Stated task 1 →
Answer these questions about the thread on Shadow trailers:
(a) Where did LauraB see Shadow trailers?
(b) What does Vidaloco like to see a lot of in the horse area?
(c) How many trail riding camping friends does Dunoir have who own Shadows?
Stated task 2 → From the thread on Shadow trailers, write out everything from "they are new, but" down to "that have Shadows.", swapping "well-established" for "reputable".
━━━ Source
# shadow trailers?



## aqhaktberry3 (Mar 13, 2009)

Anyone?


----------



## LauraB (Nov 11, 2008)

I saw them at a horse expo last year. Honestly I would avoid them, they didn't look that great to me compared to other brands.


----------



## aqhaktberry3 (Mar 13, 2009)

Bump Bump Bump


----------



## Vidaloco (Sep 14, 2007)

I took a look at the web site. They look pretty nice to me. I like to see a lot of padding in the horse area. So many manufacturers don't put anything on the dividers, just bare metal sometime with nuts and bolts sticking out :shock:. 
Always check the horse area for anything that could hurt your horse, Rough edges, sharp welds, that sort of thing. 
I've never seen this brand of trailer, must be fairly new?


----------



## kickshaw (May 7, 2008)

they are new, but seem to be built fairly well. I wouldn't pass one up if it were a great deal, but honestly for the money, you can get a more well-established name.


----------



## Dunoir (May 22, 2009)

I have an '03 2H GN Shadow with a weekend package in it and am very happy with the trailer. The horse area roof is insulated, the divider latch is excellently made, it has drop down windows with bars and screens, and the locks on the doors are the same as those put on Hart trailers. 

I agree that Shadow isn't the top of the line trailer, but how many can afford those? It's not comparable to Bloomer, Elite, or 4-Star, but they are a decently made affordable trailer. 

They are made in Fla, so they are very popular here and I have 5 trail riding camping friends that have Shadows.


----------
━━━━━━
━━━ Available data
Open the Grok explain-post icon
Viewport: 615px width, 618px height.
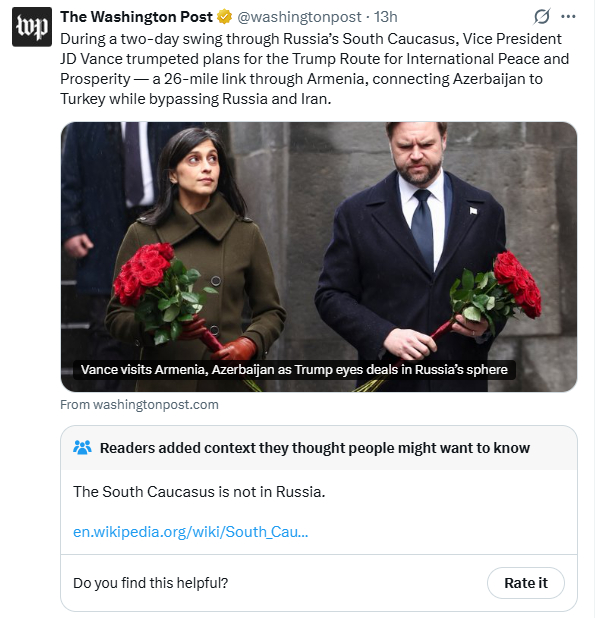(x=541, y=17)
━━━━━━
Final answer 1 →
(a) At a horse expo last year.
(b) Padding.
(c) 5.

Final answer 2 →
they are new, but seem to be built fairly well. I wouldn't pass one up if it were a great deal, but honestly for the money, you can get a more reputable name.


----------



## Dunoir (May 22, 2009)

I have an '03 2H GN Shadow with a weekend package in it and am very happy with the trailer. The horse area roof is insulated, the divider latch is excellently made, it has drop down windows with bars and screens, and the locks on the doors are the same as those put on Hart trailers. 

I agree that Shadow isn't the top of the line trailer, but how many can afford those? It's not comparable to Bloomer, Elite, or 4-Star, but they are a decently made affordable trailer. 

They are made in Fla, so they are very popular here and I have 5 trail riding camping friends that have Shadows.